:: Selected passage ::

How You Can Start the Dialogue
Specific examples of what to say to your daughter, no matter her age, can be found in Your Daughter’s Bedroom. Learn the unintentional harm that can be done when we don’t offer them the information and emotional closeness to us they wish for.
Open a dialogue with your own daughter, and feel supported by the knowledge thousands of other mothers are doing the same.
Visit our Facebook page to share your stories, and to feel a part of a community of women all going through the same thing. Please don’t feel pressured to share any private or personal details. This is a community dedicated to lifting up and encouraging mothers as they start the dialogue with their daughters. We ask that you respect this as a community of support and not a place to debate the topic.
How Others are Starting the Dialogue
I haven’t been able to put Joyce McFadden’s book down–she is insightful, caring and brilliant in her writing. As a mother to two young daughters, Joyce has raised so many eye-opening issues and given me powerful new tools and language to address questions I hadn’t even considered before. As my four year old asked why daddies can’t have babies but mommies can I found myself explaining the wonders of the female body in a way I never would have known to discuss beforehand. I have been enlightened and empowered by her book. This is a discussion all mothers and daughters need to be having. And dare I say it, even though my mom and I have a magical relationship and she did it (mostly) right, I realized I myself still have so much to learn. Joyce, thank you for bringing this important body of work into our cultural dialogue, it is a gem!

:::
:: Supplied records ::

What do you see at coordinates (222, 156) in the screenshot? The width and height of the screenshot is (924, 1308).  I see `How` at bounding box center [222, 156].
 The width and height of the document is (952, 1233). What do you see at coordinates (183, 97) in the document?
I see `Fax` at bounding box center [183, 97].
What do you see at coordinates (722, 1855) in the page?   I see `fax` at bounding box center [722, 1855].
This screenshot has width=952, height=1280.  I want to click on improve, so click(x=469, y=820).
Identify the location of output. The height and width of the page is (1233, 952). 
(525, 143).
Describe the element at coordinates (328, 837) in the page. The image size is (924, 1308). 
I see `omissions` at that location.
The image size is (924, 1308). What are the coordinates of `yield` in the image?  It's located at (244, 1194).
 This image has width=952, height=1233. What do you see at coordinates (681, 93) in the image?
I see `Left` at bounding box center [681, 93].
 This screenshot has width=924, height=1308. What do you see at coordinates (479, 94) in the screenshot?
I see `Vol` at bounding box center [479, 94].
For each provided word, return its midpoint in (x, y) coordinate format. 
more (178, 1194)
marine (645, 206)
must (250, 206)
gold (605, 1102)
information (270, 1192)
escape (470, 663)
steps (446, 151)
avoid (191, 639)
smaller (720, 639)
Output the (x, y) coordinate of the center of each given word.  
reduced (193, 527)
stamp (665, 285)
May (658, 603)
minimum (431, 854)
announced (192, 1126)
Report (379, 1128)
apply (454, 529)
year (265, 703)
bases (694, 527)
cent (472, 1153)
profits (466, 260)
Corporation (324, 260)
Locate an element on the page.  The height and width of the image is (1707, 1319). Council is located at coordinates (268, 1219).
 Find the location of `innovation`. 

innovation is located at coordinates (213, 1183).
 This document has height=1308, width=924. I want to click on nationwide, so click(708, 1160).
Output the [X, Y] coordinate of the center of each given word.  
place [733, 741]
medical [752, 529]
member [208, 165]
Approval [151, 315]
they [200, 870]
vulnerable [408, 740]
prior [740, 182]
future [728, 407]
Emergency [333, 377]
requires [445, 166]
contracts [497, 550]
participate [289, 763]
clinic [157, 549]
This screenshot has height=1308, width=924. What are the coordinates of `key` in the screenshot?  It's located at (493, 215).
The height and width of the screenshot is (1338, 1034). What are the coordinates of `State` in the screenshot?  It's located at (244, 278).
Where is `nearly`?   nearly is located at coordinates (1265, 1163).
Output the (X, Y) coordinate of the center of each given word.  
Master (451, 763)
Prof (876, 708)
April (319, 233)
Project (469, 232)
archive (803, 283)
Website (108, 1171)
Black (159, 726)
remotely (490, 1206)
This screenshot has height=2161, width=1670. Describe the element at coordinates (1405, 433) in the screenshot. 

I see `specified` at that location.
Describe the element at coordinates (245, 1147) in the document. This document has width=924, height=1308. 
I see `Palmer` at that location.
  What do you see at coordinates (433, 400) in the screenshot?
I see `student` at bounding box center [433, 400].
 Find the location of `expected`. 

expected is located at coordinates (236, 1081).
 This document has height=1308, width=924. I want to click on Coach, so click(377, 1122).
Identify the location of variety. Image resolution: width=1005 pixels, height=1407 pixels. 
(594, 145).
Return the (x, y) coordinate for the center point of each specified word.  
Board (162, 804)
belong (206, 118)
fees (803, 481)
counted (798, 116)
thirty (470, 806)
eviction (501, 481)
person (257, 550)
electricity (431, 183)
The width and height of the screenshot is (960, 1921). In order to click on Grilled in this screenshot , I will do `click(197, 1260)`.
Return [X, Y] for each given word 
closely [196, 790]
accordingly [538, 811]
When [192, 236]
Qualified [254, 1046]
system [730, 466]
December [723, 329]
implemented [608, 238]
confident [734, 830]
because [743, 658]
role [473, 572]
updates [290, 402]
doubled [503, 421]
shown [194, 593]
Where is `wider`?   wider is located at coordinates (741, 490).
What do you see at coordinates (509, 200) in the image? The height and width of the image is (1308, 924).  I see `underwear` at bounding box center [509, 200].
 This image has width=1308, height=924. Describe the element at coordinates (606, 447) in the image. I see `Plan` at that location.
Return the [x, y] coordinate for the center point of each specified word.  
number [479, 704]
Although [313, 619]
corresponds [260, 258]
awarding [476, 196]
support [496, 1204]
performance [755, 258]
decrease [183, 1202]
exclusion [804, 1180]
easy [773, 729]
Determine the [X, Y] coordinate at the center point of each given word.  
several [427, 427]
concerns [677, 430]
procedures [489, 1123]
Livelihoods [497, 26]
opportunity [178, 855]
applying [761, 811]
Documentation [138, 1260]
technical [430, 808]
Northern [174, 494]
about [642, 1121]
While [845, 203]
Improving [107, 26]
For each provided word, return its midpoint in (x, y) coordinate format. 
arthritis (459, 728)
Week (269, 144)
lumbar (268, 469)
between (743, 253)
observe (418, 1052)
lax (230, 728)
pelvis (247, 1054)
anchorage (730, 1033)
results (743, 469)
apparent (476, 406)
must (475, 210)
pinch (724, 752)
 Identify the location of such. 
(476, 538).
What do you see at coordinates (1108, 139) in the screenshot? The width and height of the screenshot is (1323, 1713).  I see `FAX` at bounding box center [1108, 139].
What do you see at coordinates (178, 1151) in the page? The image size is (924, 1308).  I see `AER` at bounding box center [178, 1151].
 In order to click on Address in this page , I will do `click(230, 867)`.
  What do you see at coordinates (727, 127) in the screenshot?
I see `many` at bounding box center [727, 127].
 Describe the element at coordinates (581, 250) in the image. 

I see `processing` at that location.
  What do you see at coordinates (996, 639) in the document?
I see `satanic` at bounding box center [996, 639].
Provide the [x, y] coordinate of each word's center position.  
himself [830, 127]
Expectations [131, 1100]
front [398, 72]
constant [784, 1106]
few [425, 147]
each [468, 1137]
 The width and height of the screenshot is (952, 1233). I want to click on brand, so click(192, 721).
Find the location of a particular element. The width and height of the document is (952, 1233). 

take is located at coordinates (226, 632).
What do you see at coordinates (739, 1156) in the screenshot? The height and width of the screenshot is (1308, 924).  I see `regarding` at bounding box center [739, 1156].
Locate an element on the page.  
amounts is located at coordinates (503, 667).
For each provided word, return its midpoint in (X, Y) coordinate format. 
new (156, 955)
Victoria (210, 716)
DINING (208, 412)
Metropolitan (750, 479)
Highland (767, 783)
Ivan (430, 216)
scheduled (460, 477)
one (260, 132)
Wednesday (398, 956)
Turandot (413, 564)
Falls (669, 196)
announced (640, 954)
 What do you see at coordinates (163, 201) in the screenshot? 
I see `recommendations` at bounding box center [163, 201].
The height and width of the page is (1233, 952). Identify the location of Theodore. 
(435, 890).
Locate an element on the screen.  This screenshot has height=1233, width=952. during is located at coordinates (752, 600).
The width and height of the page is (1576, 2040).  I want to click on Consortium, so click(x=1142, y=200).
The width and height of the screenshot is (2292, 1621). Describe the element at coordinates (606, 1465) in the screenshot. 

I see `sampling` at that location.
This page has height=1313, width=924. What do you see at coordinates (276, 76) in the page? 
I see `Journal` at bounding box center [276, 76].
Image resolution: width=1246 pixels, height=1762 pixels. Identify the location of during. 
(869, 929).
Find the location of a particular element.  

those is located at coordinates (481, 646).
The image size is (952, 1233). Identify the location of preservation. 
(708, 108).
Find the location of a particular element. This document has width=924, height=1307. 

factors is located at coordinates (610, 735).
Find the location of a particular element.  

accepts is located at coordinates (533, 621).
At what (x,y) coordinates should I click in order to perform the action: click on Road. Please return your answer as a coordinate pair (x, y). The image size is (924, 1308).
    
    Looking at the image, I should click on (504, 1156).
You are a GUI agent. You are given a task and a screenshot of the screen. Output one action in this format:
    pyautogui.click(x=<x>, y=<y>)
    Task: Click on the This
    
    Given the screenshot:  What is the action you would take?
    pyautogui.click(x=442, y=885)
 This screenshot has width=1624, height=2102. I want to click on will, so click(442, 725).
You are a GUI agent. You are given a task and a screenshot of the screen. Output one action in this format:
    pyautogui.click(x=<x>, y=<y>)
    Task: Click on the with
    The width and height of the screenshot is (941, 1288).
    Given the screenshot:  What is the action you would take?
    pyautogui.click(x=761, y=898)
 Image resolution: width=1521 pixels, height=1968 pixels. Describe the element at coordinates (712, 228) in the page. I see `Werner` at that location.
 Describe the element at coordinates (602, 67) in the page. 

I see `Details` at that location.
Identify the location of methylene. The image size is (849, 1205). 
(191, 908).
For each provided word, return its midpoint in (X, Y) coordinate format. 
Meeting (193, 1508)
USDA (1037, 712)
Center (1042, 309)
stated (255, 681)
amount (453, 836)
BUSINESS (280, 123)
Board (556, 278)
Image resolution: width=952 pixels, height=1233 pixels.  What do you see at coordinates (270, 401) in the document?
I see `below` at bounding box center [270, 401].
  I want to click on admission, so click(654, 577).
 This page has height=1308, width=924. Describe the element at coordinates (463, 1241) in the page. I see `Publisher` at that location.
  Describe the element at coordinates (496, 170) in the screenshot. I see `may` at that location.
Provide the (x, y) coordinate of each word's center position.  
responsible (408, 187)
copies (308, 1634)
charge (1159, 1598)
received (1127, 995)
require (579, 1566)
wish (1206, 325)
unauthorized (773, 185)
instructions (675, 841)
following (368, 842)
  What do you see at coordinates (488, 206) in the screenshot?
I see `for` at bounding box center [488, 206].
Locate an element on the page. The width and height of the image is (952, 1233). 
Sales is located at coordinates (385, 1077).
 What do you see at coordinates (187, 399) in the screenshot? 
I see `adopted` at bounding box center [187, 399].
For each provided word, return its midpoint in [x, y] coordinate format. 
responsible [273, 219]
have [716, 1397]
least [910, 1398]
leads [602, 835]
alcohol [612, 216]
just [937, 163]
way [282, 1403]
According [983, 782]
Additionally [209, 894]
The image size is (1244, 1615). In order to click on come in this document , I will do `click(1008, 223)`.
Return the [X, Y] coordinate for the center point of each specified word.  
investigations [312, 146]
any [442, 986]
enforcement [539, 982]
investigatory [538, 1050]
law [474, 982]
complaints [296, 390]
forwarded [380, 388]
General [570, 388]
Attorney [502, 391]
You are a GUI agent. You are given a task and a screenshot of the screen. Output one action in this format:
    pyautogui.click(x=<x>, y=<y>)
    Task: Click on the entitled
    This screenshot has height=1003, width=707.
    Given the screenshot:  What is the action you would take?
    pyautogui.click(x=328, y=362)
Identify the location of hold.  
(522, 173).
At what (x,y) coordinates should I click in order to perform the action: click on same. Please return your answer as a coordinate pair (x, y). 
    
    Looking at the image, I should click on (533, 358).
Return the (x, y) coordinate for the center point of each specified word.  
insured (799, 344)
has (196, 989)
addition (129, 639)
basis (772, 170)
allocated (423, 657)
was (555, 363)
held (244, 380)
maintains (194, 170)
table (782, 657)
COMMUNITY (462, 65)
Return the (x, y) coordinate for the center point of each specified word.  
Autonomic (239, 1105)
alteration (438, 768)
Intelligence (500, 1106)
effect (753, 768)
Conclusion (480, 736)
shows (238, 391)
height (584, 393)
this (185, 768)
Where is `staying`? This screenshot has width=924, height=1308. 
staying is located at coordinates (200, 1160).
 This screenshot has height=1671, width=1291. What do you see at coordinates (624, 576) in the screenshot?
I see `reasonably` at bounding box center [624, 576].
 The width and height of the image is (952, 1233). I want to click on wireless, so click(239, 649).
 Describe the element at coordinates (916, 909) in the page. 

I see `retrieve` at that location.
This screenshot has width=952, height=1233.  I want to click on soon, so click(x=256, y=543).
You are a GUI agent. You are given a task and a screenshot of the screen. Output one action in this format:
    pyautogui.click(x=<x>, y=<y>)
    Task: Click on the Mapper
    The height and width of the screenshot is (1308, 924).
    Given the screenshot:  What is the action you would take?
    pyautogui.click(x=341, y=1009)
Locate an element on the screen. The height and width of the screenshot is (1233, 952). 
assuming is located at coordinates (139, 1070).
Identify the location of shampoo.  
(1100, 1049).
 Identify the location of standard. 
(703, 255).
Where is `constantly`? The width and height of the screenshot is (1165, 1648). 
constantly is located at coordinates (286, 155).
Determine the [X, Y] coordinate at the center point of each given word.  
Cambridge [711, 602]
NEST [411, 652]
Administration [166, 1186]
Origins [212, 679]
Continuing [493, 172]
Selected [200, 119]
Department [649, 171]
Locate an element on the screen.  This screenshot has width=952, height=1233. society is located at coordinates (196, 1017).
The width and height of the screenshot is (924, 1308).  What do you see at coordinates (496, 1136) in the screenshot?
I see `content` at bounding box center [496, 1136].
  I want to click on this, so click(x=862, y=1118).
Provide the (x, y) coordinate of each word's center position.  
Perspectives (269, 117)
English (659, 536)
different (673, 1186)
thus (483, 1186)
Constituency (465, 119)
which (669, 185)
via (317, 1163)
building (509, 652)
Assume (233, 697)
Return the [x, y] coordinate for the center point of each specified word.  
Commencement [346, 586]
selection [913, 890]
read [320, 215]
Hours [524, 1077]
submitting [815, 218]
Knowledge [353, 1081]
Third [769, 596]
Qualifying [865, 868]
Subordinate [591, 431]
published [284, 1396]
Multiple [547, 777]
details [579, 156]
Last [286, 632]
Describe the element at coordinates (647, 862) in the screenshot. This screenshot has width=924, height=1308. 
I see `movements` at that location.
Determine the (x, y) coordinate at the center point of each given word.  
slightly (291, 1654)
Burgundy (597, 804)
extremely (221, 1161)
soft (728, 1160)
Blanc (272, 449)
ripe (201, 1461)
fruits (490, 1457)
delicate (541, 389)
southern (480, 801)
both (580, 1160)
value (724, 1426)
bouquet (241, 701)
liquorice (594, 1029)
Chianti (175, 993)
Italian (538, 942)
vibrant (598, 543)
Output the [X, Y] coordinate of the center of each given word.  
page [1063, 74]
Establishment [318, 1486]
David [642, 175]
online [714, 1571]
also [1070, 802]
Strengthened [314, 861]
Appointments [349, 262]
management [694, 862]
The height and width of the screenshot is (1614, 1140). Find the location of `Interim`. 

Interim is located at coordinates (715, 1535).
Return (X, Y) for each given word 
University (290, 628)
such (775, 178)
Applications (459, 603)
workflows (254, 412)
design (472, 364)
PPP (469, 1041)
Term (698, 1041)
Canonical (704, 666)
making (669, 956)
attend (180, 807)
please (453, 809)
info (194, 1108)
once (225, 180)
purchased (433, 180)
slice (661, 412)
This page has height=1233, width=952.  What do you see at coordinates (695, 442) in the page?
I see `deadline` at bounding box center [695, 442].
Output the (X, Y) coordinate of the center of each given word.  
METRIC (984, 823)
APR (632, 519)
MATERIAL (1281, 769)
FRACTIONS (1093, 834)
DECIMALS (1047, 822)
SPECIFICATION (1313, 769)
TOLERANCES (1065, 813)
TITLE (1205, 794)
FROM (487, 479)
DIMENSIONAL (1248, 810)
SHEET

:::

## [Tasks to complete]
1. Retype the part of the page on starting the dialogue that opens with the words containing "How You Can" and closes with "doing the same.".
2. Which adjectives does the page on starting the dialogue use to describe Joyce McFadden in her writing?
None of these lines are needed for the tasks.

## [List of solutions]
1.
How You Can Start the Dialogue
Specific examples of what to say to your daughter, no matter her age, can be found in Your Daughter’s Bedroom. Learn the unintentional harm that can be done when we don’t offer them the information and emotional closeness to us they wish for.
Open a dialogue with your own daughter, and feel supported by the knowledge thousands of other mothers are doing the same.

2. insightful, caring, brilliant